Newcastle upon Tyne. This university city located on the River Tyne is renowned for its friendly locals and love of football. The birthplace of Greggs sausage rolls and TV’s finest Ant and Dec. Here you can experience all the benefits of a major city: vibrant nightlife; arts & culture; exquisite food & drink; cultural diversity; good public transport links, on a smaller, more relaxed scale.
Food & Drink
Famously known for its bustling nightlife, Newcastle is not short of a bar or two. From the Bigg Market to the Quayside, Newcastle has bars and clubs suitable for any occasion. If sophistication is what you’re looking for then head down to Newcastle’s Quayside. Here you’ll find places such as Aveika – an Asian inspired restaurant during the day, which transforms into a lively nightclub under the dramatic chandelier by night. Or there’s Tomahawk Steakhouse if high end steaks and cocktails is more your style. Of course, Newcastle is no stranger to the (in)famous Wetherspoons brand and you’ll find 1/4 city centre spoons located underneath the Tyne Bridge. Quayside Wetherspoons is certainly a favourite, especially in the summer with its river facing beer garden, locals will tell you that there’s no better place to enjoy your £2 pint. Newcastle has three more Wetherspoons within walking distance from the city centre all located at the most convenient of places. The Mile Castle is across the road from the train station. The Keel Row resides within The Gate which itself inhabits Newcastle’s newest nightclub Eden, the famous Nandos and the family friendly Pizza Hut. Lastly, there’s The Five Swans, perhaps Newcastle’s busiest Wetherspoons. This is located on Newcastle’s retail epicentre, Northumberland Street.
Also located in Newcastle city centre is Digital nightclub, ranked as the 11th best club in the world by DJ MAG, its 1,400 capacity and four rooms which have played host to the likes of David Guetta and Fatboy Sim means this club should definitely be on your list of places to visit. A short 25-minute walk away from Newcastle city centre located in Jesmond, you’ll find some hidden gems in the form of Peace & Loaf, a stylish restaurant which serves creative, artfully crafted British cuisine.
And Osborne Road, labelled as Newcastle’s ‘Notting Hill’, the swanky street is packed with bars and restaurants including Spy Bar and Osbornes, making it one of the city’s most popular draws. Of course, if walking isn’t your thing, Jesmond can be easily accessed by city bus links including the 306/308/309/310 from Haymarket Bus Station.
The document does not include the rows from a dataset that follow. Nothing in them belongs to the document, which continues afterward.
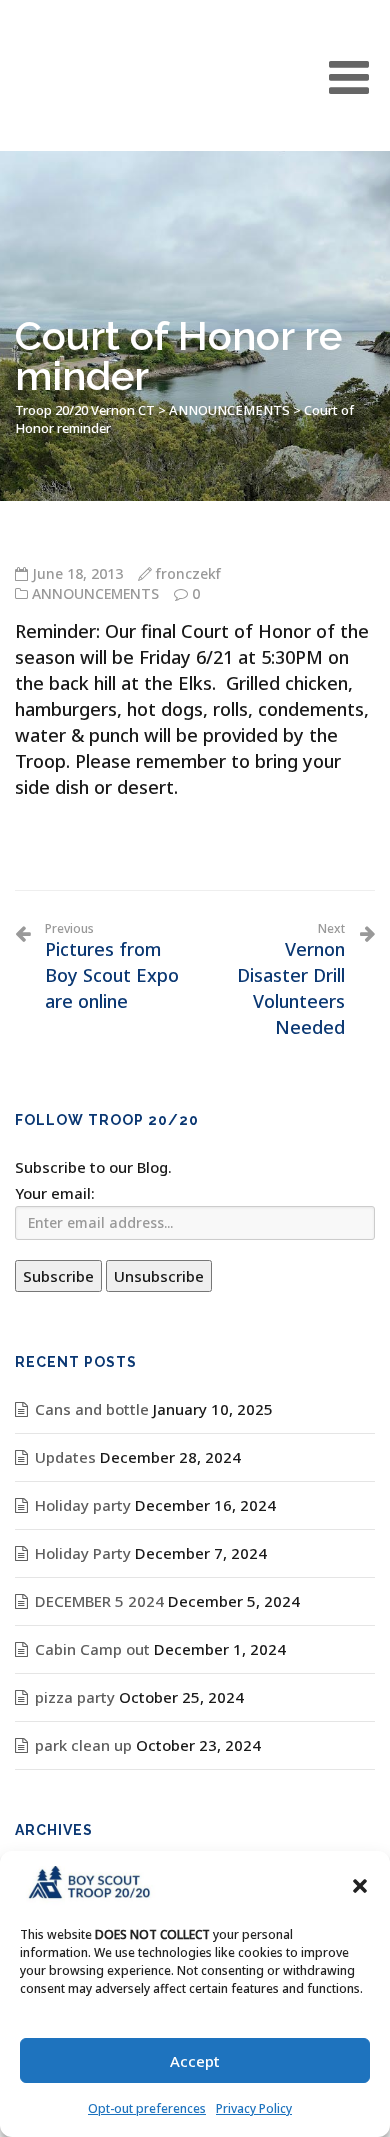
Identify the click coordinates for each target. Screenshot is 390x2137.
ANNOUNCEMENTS (95, 593)
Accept (195, 2061)
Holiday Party (83, 1553)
Newcastle has many transport links to and from the city, namely Newcastle Central Railway Station, located in the heart of the city centre and Newcastle airport, which can be accessed by car in 15 minutes or the metro in 25. The metro is also perhaps the best way to manoeuvre around Newcastle itself with direct lines running from the city centre to St. James Park, The Coast and Sunderland amongst other places. An adult day ticket costs around £5. Newcastle has many bus links departing from two stations located on Northumberland Street. There is also a strong Uber and taxi presence in Newcastle City centre should you require this option.
Where to live
Although living in the city centre itself may be costly, there are plenty of nearby areas where you can find suitable, well-priced accommodation:
What to do in Newcastle
Ask anyone in Newcastle what the best things to do in Newcastle are and without a doubt “St James Park on matchday” will be up there with the top answers. Geordies are besotted with their beloved Newcastle United and a trip to St James Park to hear them singing in all their glory is certainly a must do when in Newcastle. St James Park isn’t the only place you can go to hear some singing. Newcastle has several venues where you can catch a glimpse of your favourite show or hear your favourite singer.
There’s the Utilita Arena, the O2 Academy and the City Hall all located in the city centre and the Sage located on Gateshead quays, all of which are must see for the fans of arts and entertainment. During summertime Newcastle also plays host to the This Is Tomorrow festival located in exhibition park located next to Newcastle University. The festival has played host to the likes of Noel Gallagher’s High Flying Birds and Lewis Capaldi in the past. Similarly, hosted slightly further afield in Tynemouth (accessible by Metro from Newcastle city centre) on the sea front there’s the Mouth of the Tyne Festival which has seen the likes of Newcastle’s own Sam Fender and Paul Weller perform a set on the iconic Priory Castle grounds.
There’re several museums to visit in Newcastle including Discovery Museum, Great North Museum: Hancock, Life Science Centre. For fans of art there’s the Laing Art Gallery and Baltic Centre for Contemporary Art. You’ll never run out of things to do in Newcastle.